Saida, Lebanon’s authentic city
Saida - Named Sidon by the Phoenicians, Saida by the Arabs and Sagette by the Crusaders, the so-called capital of southern Lebanon has existed through numerous eras that forged its identity. Its Phoenician and Roman archaeological sites, iconic Crusader Sea Fort, old churches, mosques and caravanserais testify to Saida’s rich and diverse history.
Only a 30-minute drive from the Lebanese capital Beirut, Saida bears the scars of the brutal mutations of 20th-century urbanisation and the 1975-90 civil war. However, the old part of the city remains largely well preserved with its typical urban fabric and its social and cultural traditions.
Visitors approaching the city from the north are greeted from afar by the Sea Fort standing on a small rocky island 80 metres from the coast. Built by the Crusaders in 1227 to protect a thriving port, the citadel has become the emblem of the city.
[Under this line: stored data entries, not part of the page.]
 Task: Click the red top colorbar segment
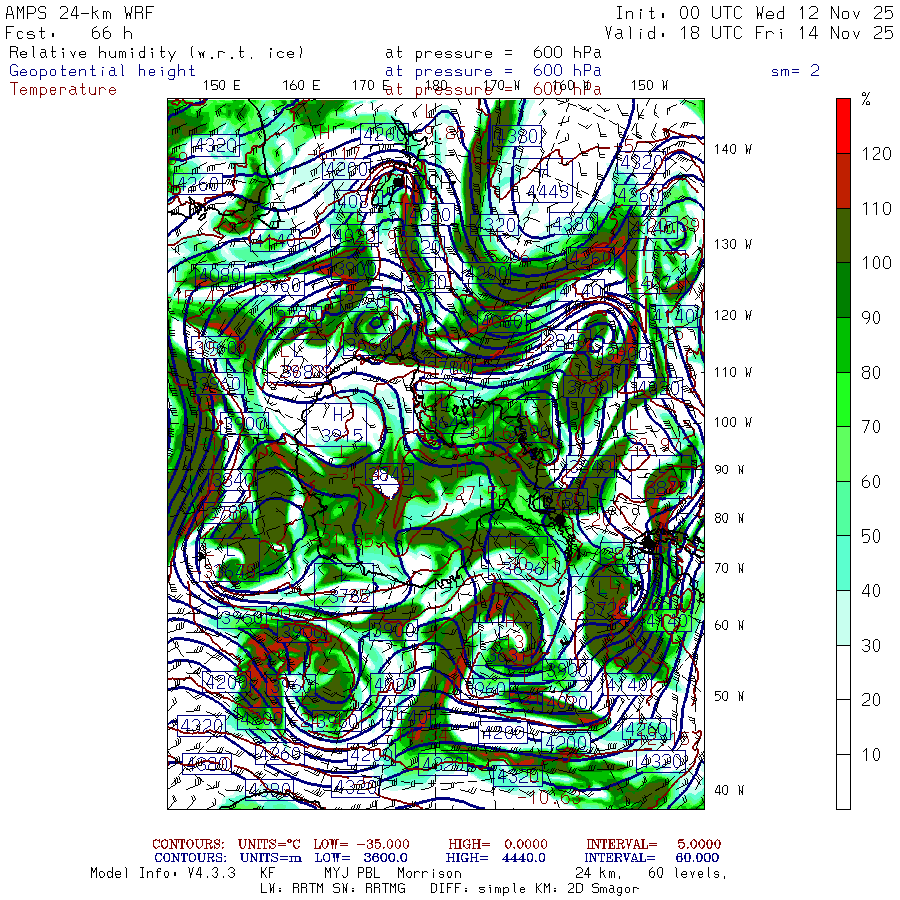click(x=843, y=125)
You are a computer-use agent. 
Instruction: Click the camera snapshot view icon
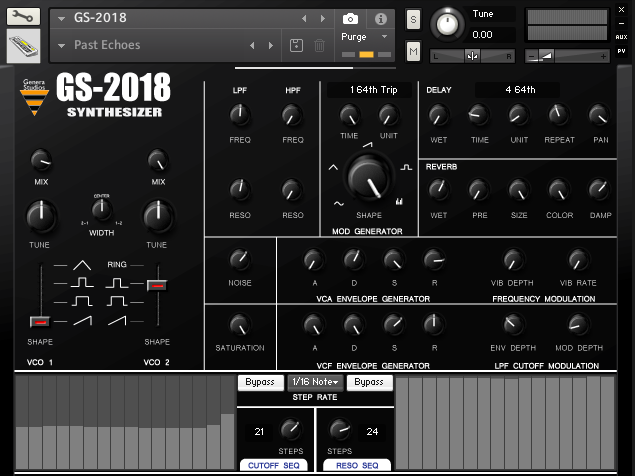tap(351, 18)
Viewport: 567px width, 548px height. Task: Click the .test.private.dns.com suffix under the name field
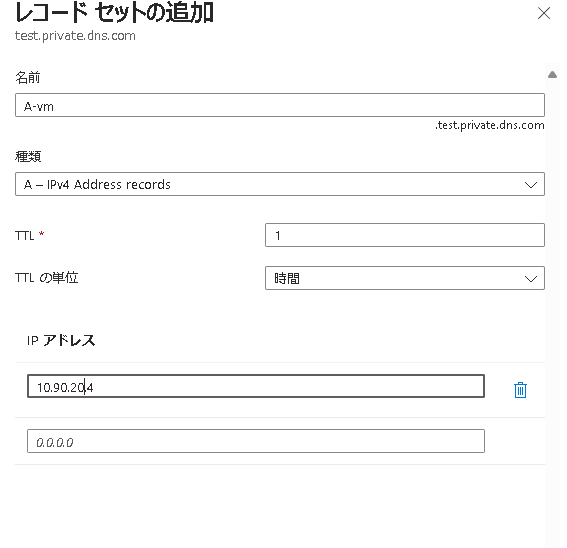tap(490, 125)
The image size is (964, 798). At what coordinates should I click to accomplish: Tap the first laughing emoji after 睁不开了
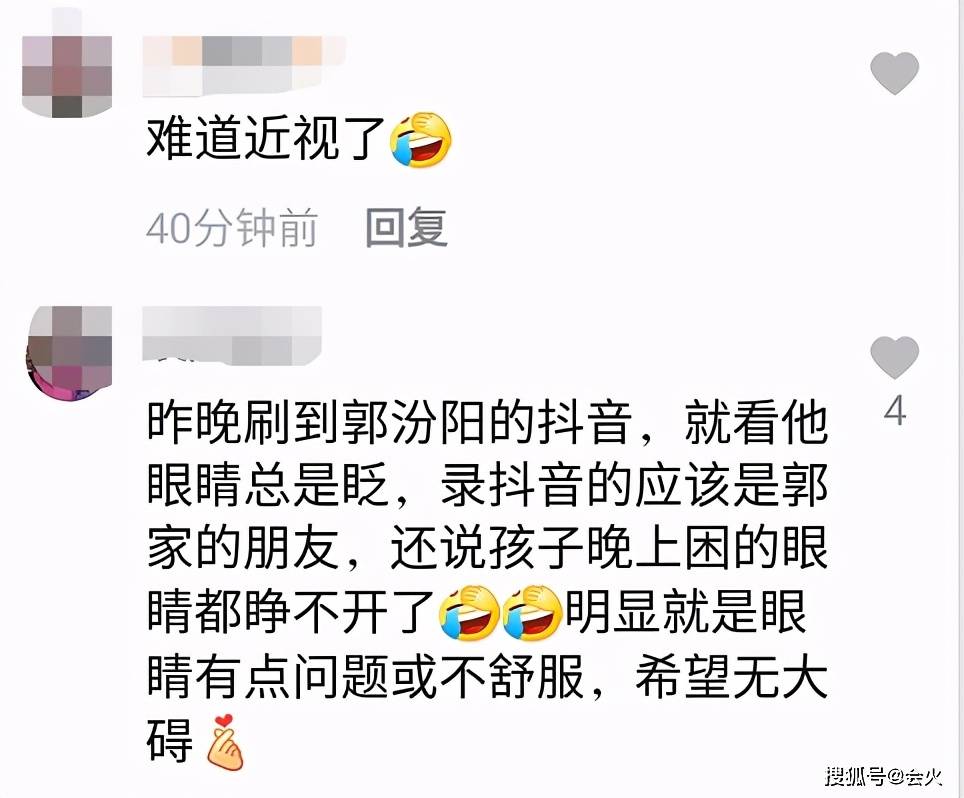(x=469, y=613)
Sitting on the edge of the old city adjacent to the port, Khan al-Franj, or French caravanserai, is the best example of the restoration works in old Saida. Heavily damaged by squatters and the 1982 Israeli invasion of Lebanon, the khan was restored to its former glory by the Hariri Foundation. The institution, which was set up by late Lebanese prime minister Rafik Hariri, a native of Saida, rented the place from the French in 1992.
“The Khan was built by Emir Fakhreddine II at the beginning of the 17th century. The ground floor used to be a warehouse for stocking merchandise, while merchants stayed in bedrooms on the first floor. It remained a centre of trading activity until the end of the 19th century,” said Khan’s director Tahani Santina.
With its rectangular inner court and vaulted galleries, the historic building has been used as a French consular residence, a Franciscan convent and school and an orphanage. Today it serves as a centre for heritage and cultural activities. The khan has six rooms converted into an auberge, part of the international youth hostels network, with prices ranging from $15 to $35 a night, depending on the season.
Visitors, especially foreign tourists, however, have become rare due to regional instability. The place once attracted more than 40,000 visitors a year but in recent years the figure has been 12,000, mostly students.
Saida is also renowned for its thematic souks, a maze of paved narrow alleys lined with old stone buildings where items from cloth to kitchenware and shoes are on display. In their small vaulted shops, artisans practise old crafts and trades, including sweet-making and carpentry.
“My family has been in this souk for 150 years. I learned the trade from my father and forefathers but today our merchandise is rotting in the sun. Too much competition by Chinese products… I fear our trade is becoming extinct,” said Ahmad, a carpenter.
A small door in the middle of the souk leads to Saida’s Saint Nicholas Cathedral, which dates from the eighth century, and a shrine where the apostles Peter and Paul are said to have met in 58AD.
“The church records say that Peter and Paul met in this room. While being taken to Rome as a prisoner, Paul asked the commander of the ship, Julius, for permission to visit friends in Sidon. He came here where he encountered Peter by chance,” said Greek Orthodox priest Nicolas Bassil.
The cathedral was partitioned with a stone wall following a schism in the Orthodox Church. “In 1818 and after a long battle in court, the Ottoman wali decided to divide the church in two parts, a Greek Orthodox and a Greek Catholic,” Bassil said.
Another landmark of the old city is the Soap Museum, previously a soap factory, which relates the history of handmade soap. Built in the middle of the 17th century, the factory operated until the civil war started in 1975. After the war, the owners, the Audi family, turned the site into a museum.
“We inform visitors about the way soap was being manufactured in the past, the traditional way. It takes around 50 days to produce the soap,” said a museum guide, as she showed old stone sinks where sodium-enriched water was filtered before being mixed and boiled with olive oil in big containers and then perfumed and dyed.
With the slowdown of tourism, foreign visitors in Saida such as Julia Borovitch from the Czech Republic are rare.
“I reside in Beirut and it is the third time I come here,” said Borovitch. “Every time I have visiting friends and family I bring them to Saida. It is a nice place. There is a lot to see and the people are very friendly and hospitable.”